One of this study’s key findings is that several mutational signatures linked to alcohol consumption accumulate in regions of the genome that are copied early during cell division. This connection was specifically seen in three types of cancers: esophageal, head and neck, and liver.
This finding is unexpected, the researchers noted, because mutations tend to arise in regions that are copied in the later stages of cell division, as this is where errors occur more frequently. DNA replication during early cell division is more precise, affording early-replicated genome segments greater protection from mutations. However, the researchers found that the opposite is happening when it comes to alcohol consumption-related mutational signatures.
The researchers also observed something interesting with mutational signatures tied to the antiviral activity of a set of enzymes known as APOBEC3 deaminases. They found that these mutational signatures accumulate in both early- and late-replicated regions of the genome.
“These findings are significant because a lot of essential genes live in the early-replicated regions of the genome,” said Alexandrov. “Our research shows that certain mutagenic processes are not playing by the regular rules, so they could potentially be hitting key genes and pathways that are normally protected.”
The team compiled the findings of this study in the form of an online resource.
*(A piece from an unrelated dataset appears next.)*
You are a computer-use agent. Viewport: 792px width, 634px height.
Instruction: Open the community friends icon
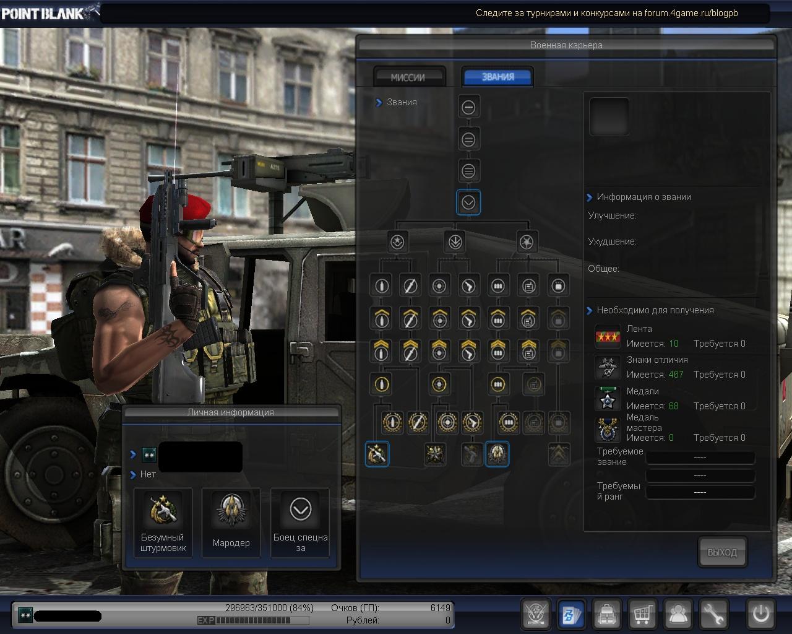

Researchers can use it to look up which topographical features are linked to which mutational signatures, and vice versa. It also shows which cancer types exhibit these connections.
“Such a resource will be invaluable for future studies focused on understanding the role of topographical features in cancer development, evolution and treatment,” said Otlu.
This work is supported in part by a Cancer Research UK Grand Challenge Award (C98/A24032) and the National Institutes of Health (R01ES030993, R01ES032547 and R01CA269919).
Disclosures: Ludmil Alexandrov is a compensated consultant and has equity interest in io9, LLC and Genome Insight. His spouse is an employee of Biotheranostics, Inc. He is also an inventor of U.S. Patent 10,776,718 for source identification by non-negative matrix factorization and declares U.S. provisional applications with serial numbers: 63/366,392, 63/412,835 and 63/492,348. Alexandrov and Erik Bergstrom declare U.S. provisional applications with serial numbers 63/289,601, 63/269,033 and 63/438,237.